On mentionnera que la Royal Air Force prévoit actuellement de n'exploiter que trois appareils de type E-7 (Wedgetail AEW1) sur les 5 prévus initialement.
Les incertitudes en provenance de Washington ont fini par pousser les membres de l’Otan en direction d’une solution non seulement mûre, mais également suffisamment pérenne, à plus forte raison que le temps presse.
Entrée en négociation
L'Agence de soutien et d'approvisionnement de l'OTAN (NSPA) est formellement entrée en négociation avec l’avionneur suédois Saab afin de définir les conditions de l'acquisition en vue d’un contrat. Si les capacités technologiques du Global Eye ont séduit les membres de l’Otan, deux autres motivations sont bien présentes. D’une part le timing de livraison qui permettra de ne pas prendre de retard en vue du remplacement des vieux E-3 et de l’autre l’occasion de donner une réponse politique aux pressions du président Trump.
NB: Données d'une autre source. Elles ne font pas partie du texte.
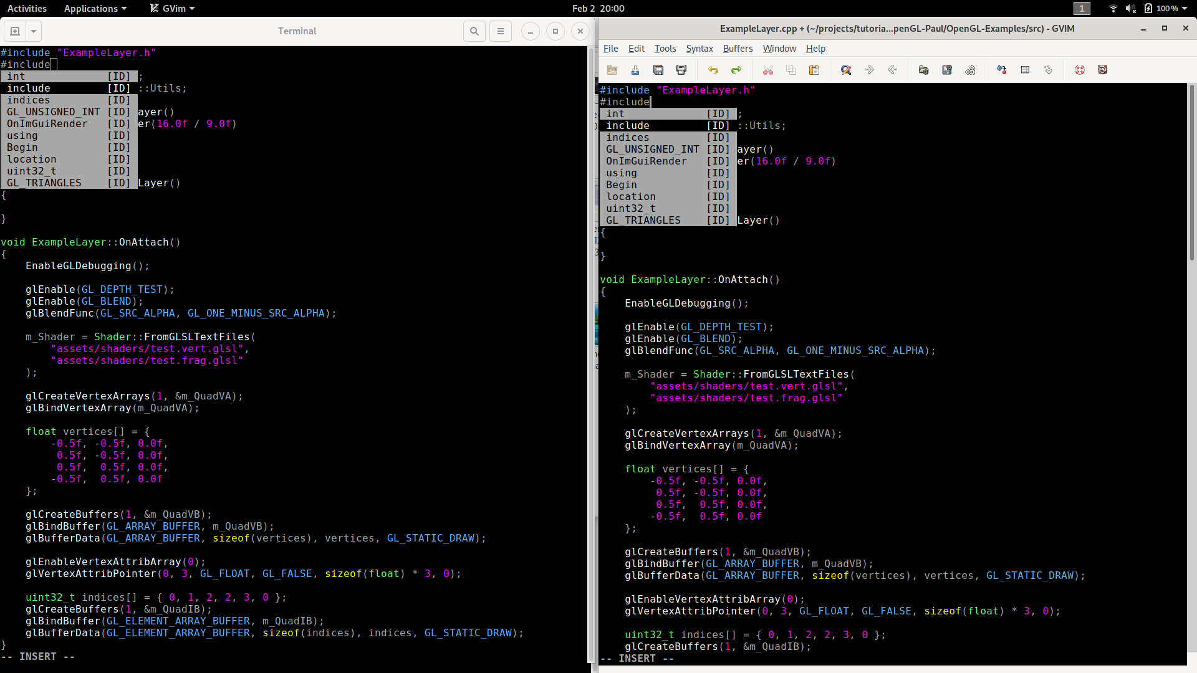This screenshot has height=673, width=1197.
Task: Click the green Redo arrow icon
Action: coord(736,70)
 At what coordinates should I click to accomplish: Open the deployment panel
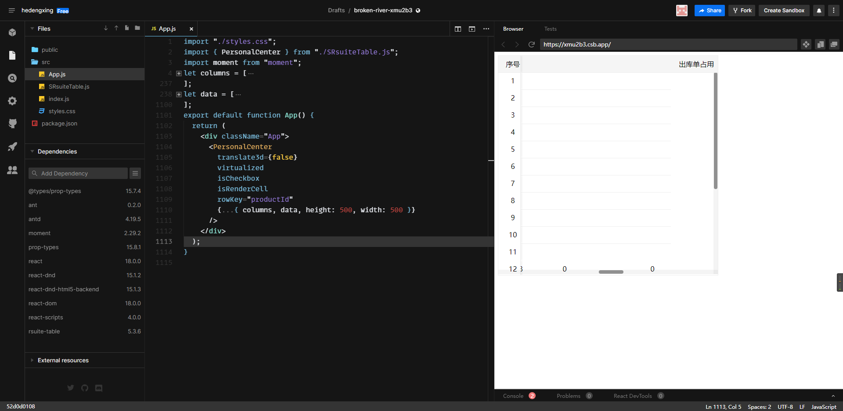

Ce dernier menaçant d’une part l’Otan de retrait et de l’autre en pressant des acquisitions essentiellement américaines. L’occasion pour les membres européens de prendre un peu de distance et d’autonomie.
Si l’Otan parle d’une dizaine d’avions GlobalEye, ce chiffre n’est pas encore gravé dans la pierre. Le calendrier de livraison reste à définir. Par contre l'OTAN a confirmé que les futurs aéronefs continueront d’être basés à Geilenkirchen, soit la plaque tournante opérationnelle. De plus, le programme plus large de surveillance et de contrôle futurs alliés de l'alliance traite l'achat de l'avion comme une partie d'une architecture de surveillance plus large plutôt qu'un simple échange d'avion pour avion. En effet, les GlobalEye pourraient être associés à des drones et des satellites, le tout combiné au système en réseau qu’offrent les flottes de F-35 en Europe.
Saab GlobalEye

Basé sur la famille d'avions Global 6000/6500 de Bombardier, le GlobalEye combine le radar Erieye Extended Range de Saab avec une combinaison avancée de capteurs et un système de commande et de contrôle (C2) multi-domaines.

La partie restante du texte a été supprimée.